After that, Wolf took a less combative tack in his dealings with the legislature, which allowed him to strike deals on such big-ticket policy items as pension reform, liquor privatization, and medical marijuana legalization.
“I think when he came into office, there was a bit of over-optimism on his part,” said Chris Borick, director of the Muhlenberg College Institute of Public Opinion. "You have to have enormous amount of trust across both sides of the aisle to get gigantic reforms done, and I think he underestimated how hard that would be."
To Wolf’s credit, Borick said, he adapted: "He recognized that he would have to be more incremental in terms of changes he could achieve. And his recognition and navigation of that reality allowed him to be pretty successful.”
Still, since the election, Republicans have been closely watching Wolf, who will be joined by a new understudy: Lt. Gov.-elect John Fetterman, who is among the most outspoken liberal elected officials in the state.
Wolf’s creation, through executive order, of a reform commission to study ways to limit partisanship in redistricting elicited howls of complaint from Republican legislative leaders. Their problem, they said, is that Wolf is stepping into territory the constitution gives squarely to the legislature, which has the power to draw congressional and legislative district lines.

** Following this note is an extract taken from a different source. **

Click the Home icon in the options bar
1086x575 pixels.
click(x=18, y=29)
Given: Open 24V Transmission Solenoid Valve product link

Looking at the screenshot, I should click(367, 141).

Then, late last month, Wolf said he believed it was “time for Pennsylvania to take a serious and honest look at recreational marijuana.” Before that, Wolf said he did not believe the state was ready for that step, which would require the legislature’s sign-off.
Republicans reacted swiftly and fiercely, with Senate Majority Leader Jake Corman (R., Centre) calling Wolf’s position “reckless and irresponsible.”
Corman is among those who will be listening intently to see whether the governor, in his inaugural speech, drops any clues that signal a change in the way he will approach governing.
“I’d be lying if I didn’t say I wasn’t a little concerned," Corman said in an interview last week. “The last two years, he worked well with the legislature. Though we didn’t agree on everything, we got significant things done.”
Governing by executive order, Corman noted, will not win him allies.
Senate Minority Leader Jay Costa (D., Allegheny) said he believes that Wolf can advance a more progressive agenda, but that the issues he cares about also resonate with many Republicans, including criminal justice reform and environmental protection.
“Those are deemed to be `progressive' issues, but there is bipartisan support for them,” Costa said.
When he steps onto the stage Tuesday to deliver his inaugural address, Wolf is widely expected to showcase what he and the legislature have accomplished, despite deep ideological differences.
He is also expected to do some political chest thumping of his own, discussing progress his administration has made in attacking the opioid epidemic, expanding Medicaid, and helping seniors live at home as they age.
But he said he also wants to talk about democracy.
“This is the historian and political scientist coming out in me, but I keep coming back to the experiment that was launched in Philadelphia,” he said. "That democracy in the United States is one perpetual experiment and that we have to keep reaffirming the values that make that democracy work.”
He added: “That’s what I tried to do the first four years and that’s what we all have to continue to try to do in the next four years.”